The reduction of forest cover between 1985 and 2002 amounted almost 2 million hectares. At this rate, Cambodia will fall below its CMDG target of forest coverage representing 60% of Cambodia 's total area.
The main challenges to ensure environmental sustainability over the next decade are: ending corruption in natural resource management and combating the impunity of illegal loggers, empowering local communities to manage their natural resources, and increasing public and private investment in water and sanitation.
Goal 8: Develop a Global Partnership for Development
Ensuring that Overseas Development Assistance (ODA) resources are utilized in an effective and accountable manner to realize the CMDGs is of paramount importance.
The Cambodian Government is seeking to further integrate Cambodia into the world economy by forming bilateral and multilateral trade agreements, as Cambodia 's recent entrance to the World Trade Organization demonstrates. The Cambodian government considers trade as an "engine of growth", but it remains to be seen whether Cambodia can translate greater access to international markets into sustainable poverty reduction and the realization of CMDGs. Significant foreign aid will need to be directed at improving Cambodia 's capacity to trade and compete on the international market, particularly in pro-poor industries like agriculture.
Goal 9: De-mining, UXO and Victim Assistance
Landmines and other UXO have victimized more than 50,000 people so far and still endanger hundreds of lives each year. The government recognized mine action as one of the top priorities for the country's rehabilitation and development by developing a specific target to move towards zero impact from landmines and UXOs by 2012, giving Cambodia a unique ninth MDG.

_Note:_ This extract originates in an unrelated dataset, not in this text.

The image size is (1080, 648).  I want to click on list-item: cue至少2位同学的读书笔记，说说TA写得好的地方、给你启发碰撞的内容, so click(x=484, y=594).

Following almost three decades of conflict, Cambodia remains one of the worst landmine and UXO affected countries in the world with approximately 12 percent of Cambodian villages having to cope with high contamination by landmines and UXOs. Though great progress has been made in reducing civilian landmine related casualties, still hundreds of civilian casualties occur every year and many more carry the burden of past injuries.
Adapted from information on the United Nations Development Program Cambodia website.